We must emphasize, though, that studies implicating cAMP dysregulation in schizophrenia have not clearly established the direction of this functional dysregulation. Although we have discussed it in terms of an attenuated response, the data remain inconsistent. For example, given the ability of DISC1 to sequester PDE4B in an inactive state, a genetic abnormality in DISC1 should decrease PDE4B sequestration which, in turn, would decrease cAMP. However, a genetic abnormality in PDE4B itself, which disrupts PDE4B-mediated inactivation of cAMP and results in increased cAMP levels, has also been associated with schizophrenia
(18) . The complexity of the situation is illustrated by the animal model in which mice expressing a constitutively active isoform of Gas exhibit prepulse inhibition deficits. As predicted from its ability to stimulate adenylyl cyclase, this active isoform increased cAMP levels in the striatum. However, because of compensatory increases in PDE4B, cAMP levels in the forebrain were decreased
(20) . Whether cAMP levels are increased or decreased in the olfactory system remains unknown, although the results of this study are most consistent with a functional decrement.

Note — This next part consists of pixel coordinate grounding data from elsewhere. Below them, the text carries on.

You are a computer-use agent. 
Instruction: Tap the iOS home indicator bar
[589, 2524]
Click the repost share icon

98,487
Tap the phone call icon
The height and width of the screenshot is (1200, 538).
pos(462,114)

These findings clearly need to be replicated using other odorants associated with high versus low adenylyl cyclase activity to confirm that this is, in fact, the “dimension-of-interest” underlying this differential deficit. Additional physiological, rather than behavioral, studies are also needed. We would anticipate, based on these behavioral findings, that the EOG depolarization response recorded from the nasal epithelium would be similarly disrupted following stimulation with lyral but not citralva. Studies using olfactory epithelial biopsy material obtained from schizophrenia patients could also be employed to clarify the relationships between behavioral deficits, electrophysiological responses, and biochemical pathways in the olfactory receptor neurons. Nevertheless, the results of this study offer strong inferential support for the hypothesis that cAMP signaling is dysregulated in schizophrenia.